YOUR TASK: Everything from the line holding "Given: Open replies" through the end of the records should be printed exactly, apart from the pictures.

DATA SUPPLIED:
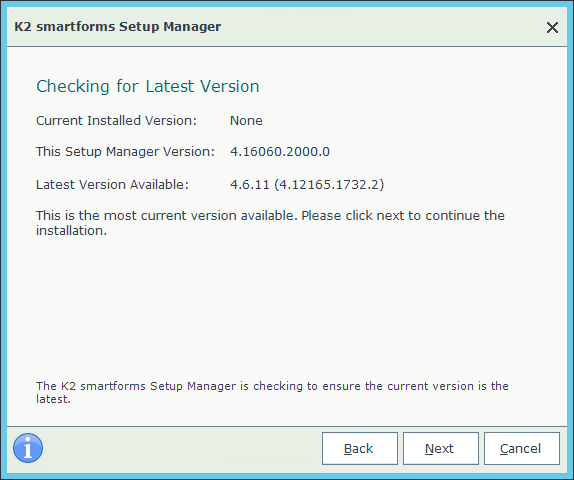Select the Checking for Latest Version heading
Viewport: 574px width, 480px height.
pos(148,86)
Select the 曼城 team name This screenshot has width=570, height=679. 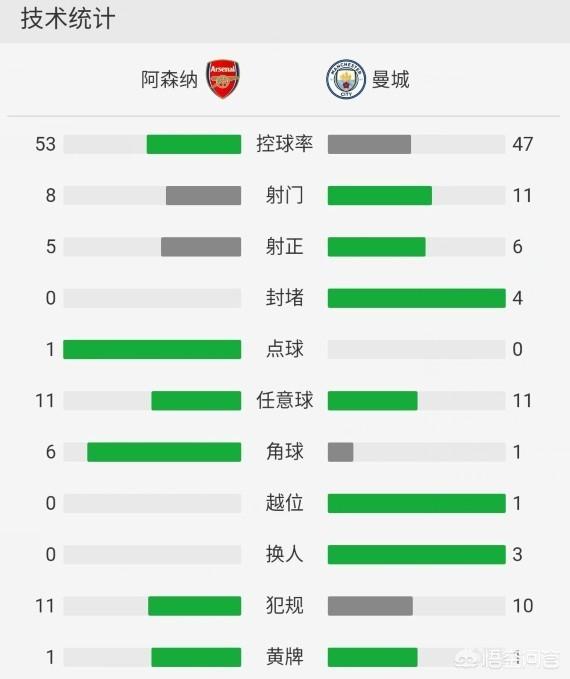390,80
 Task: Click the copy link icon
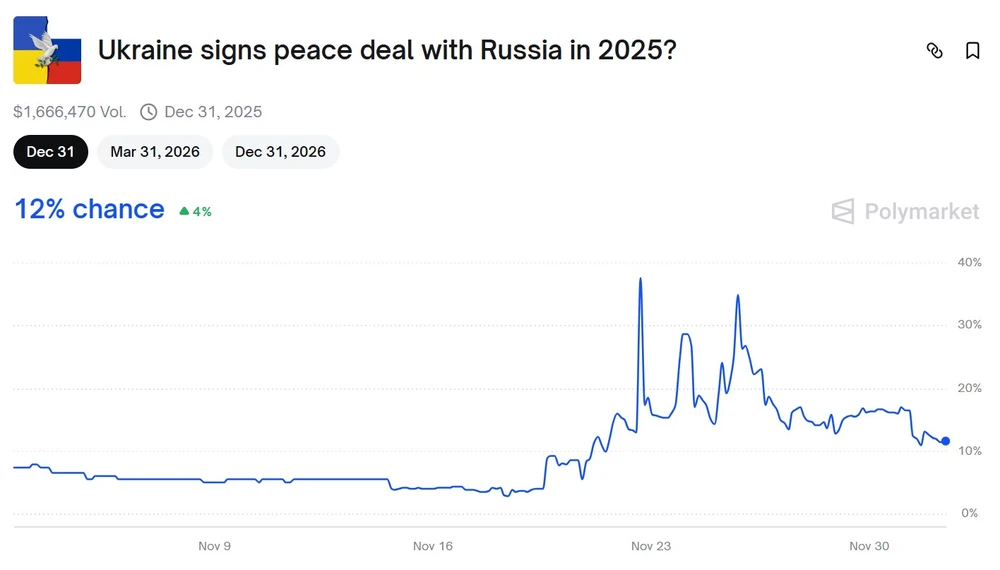935,51
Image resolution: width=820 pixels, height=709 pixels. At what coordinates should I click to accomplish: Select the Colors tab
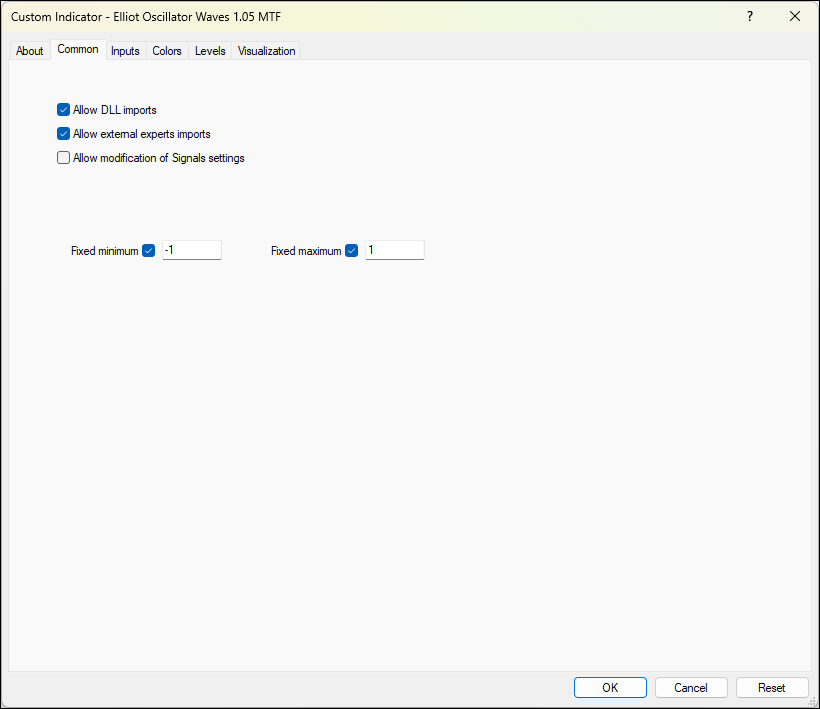[x=167, y=51]
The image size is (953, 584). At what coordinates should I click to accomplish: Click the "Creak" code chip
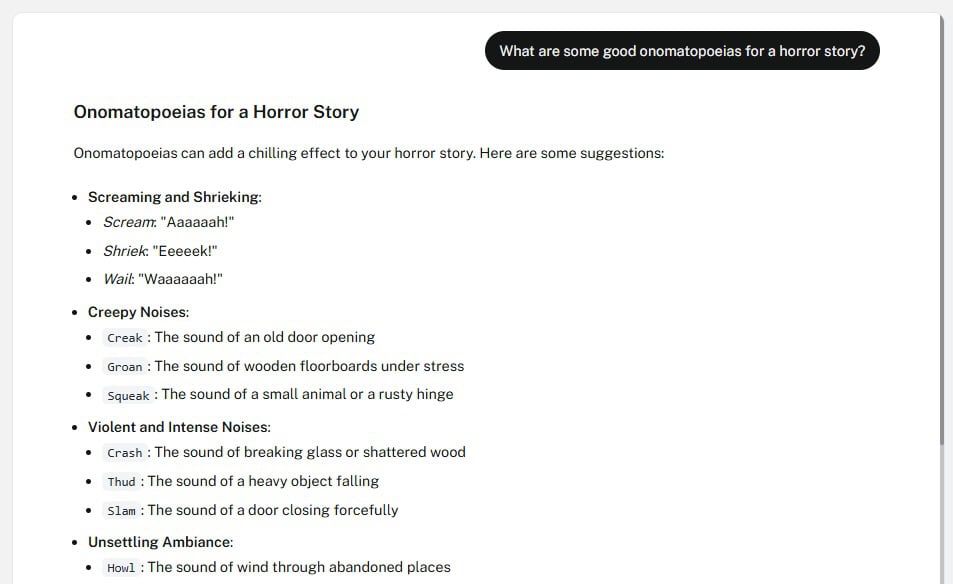click(x=125, y=338)
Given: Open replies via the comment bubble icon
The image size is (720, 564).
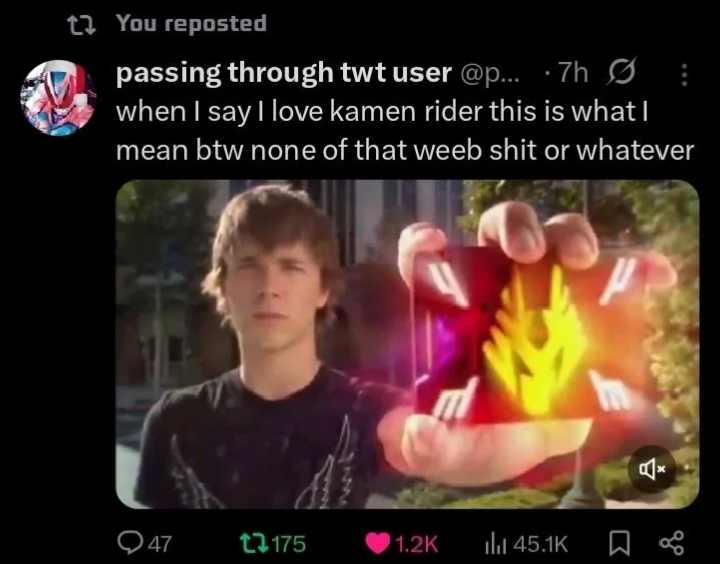Looking at the screenshot, I should coord(131,544).
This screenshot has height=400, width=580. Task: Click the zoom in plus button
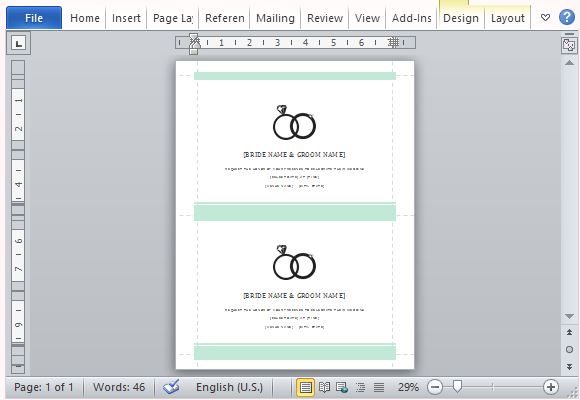551,387
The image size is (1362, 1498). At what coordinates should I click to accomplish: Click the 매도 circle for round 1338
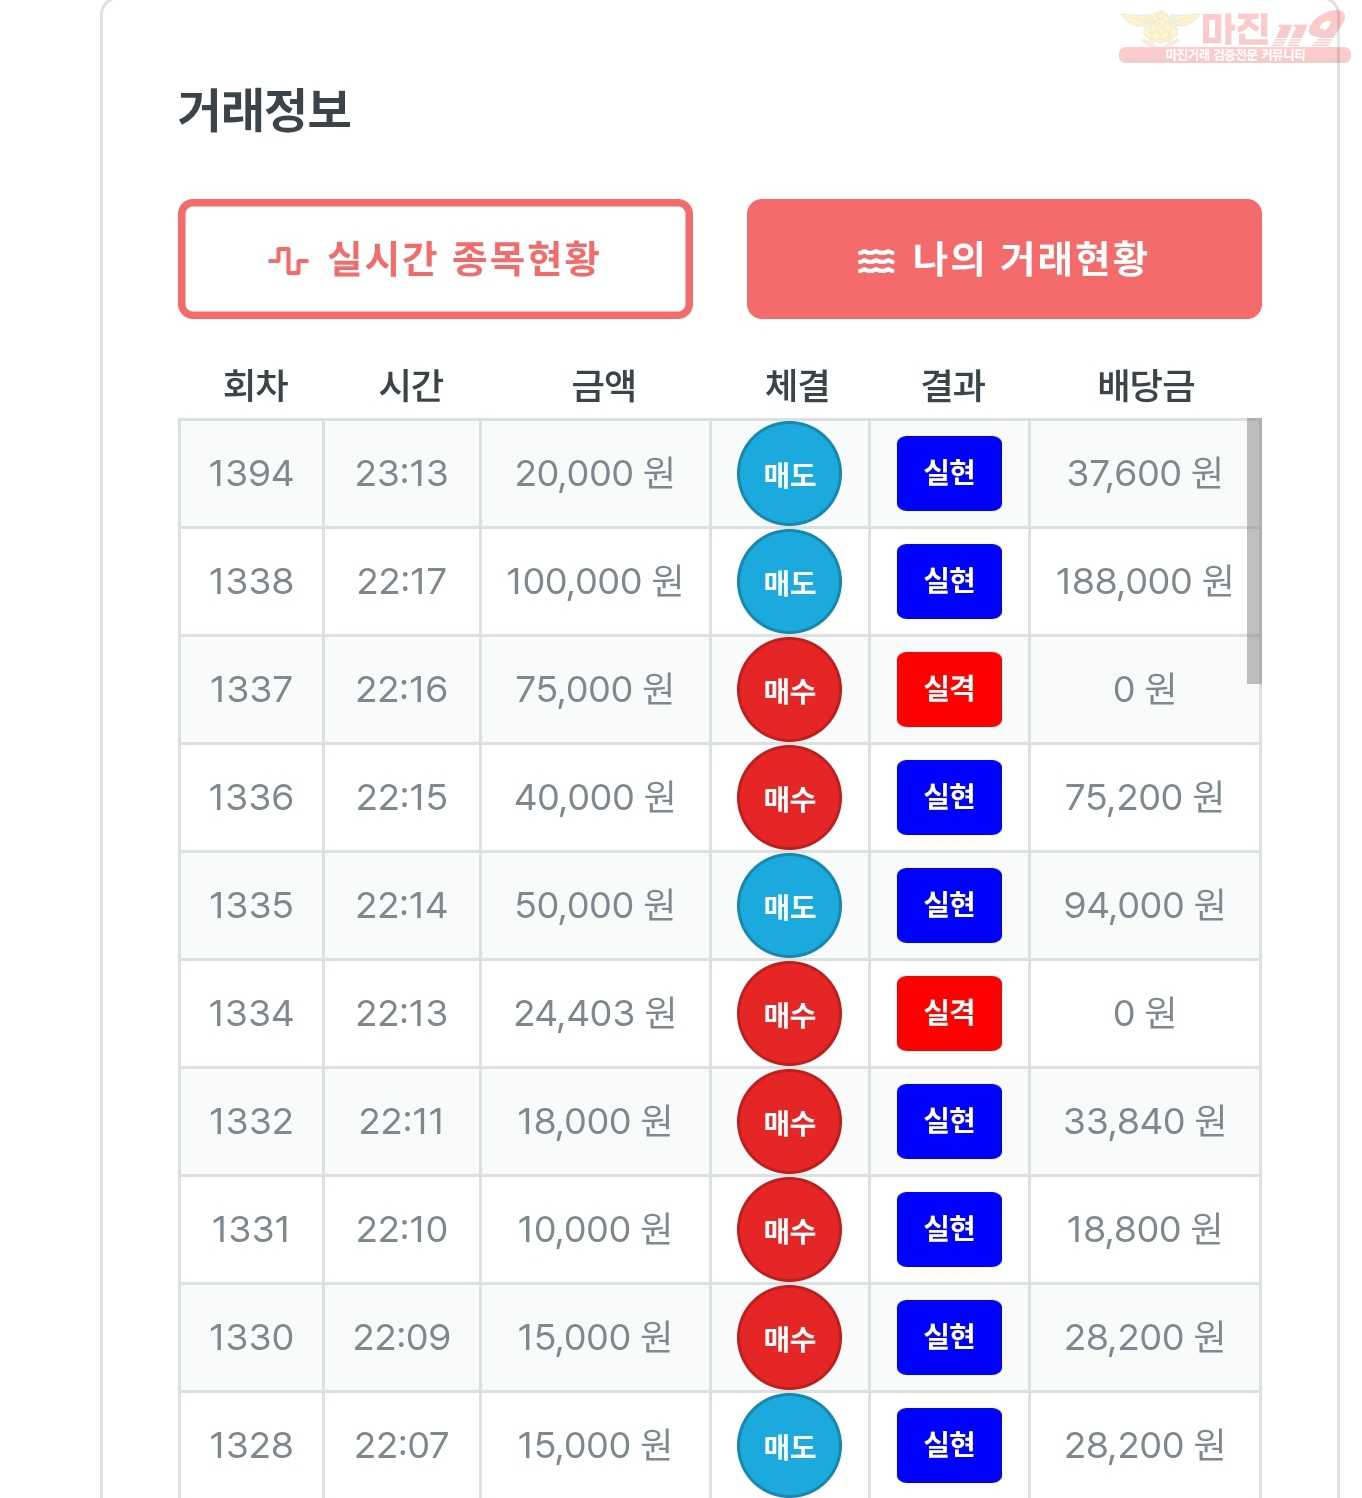pos(789,582)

THE ANSWER:
Given: Open replies via the comment bubble icon
The image size is (720, 564).
Looking at the screenshot, I should coord(131,544).
This screenshot has height=400, width=580. Task: Click the zoom in plus button
551,387
The image size is (1362, 1498). At what coordinates should I click to accomplish: Click the 매도 circle for round 1338
pos(789,582)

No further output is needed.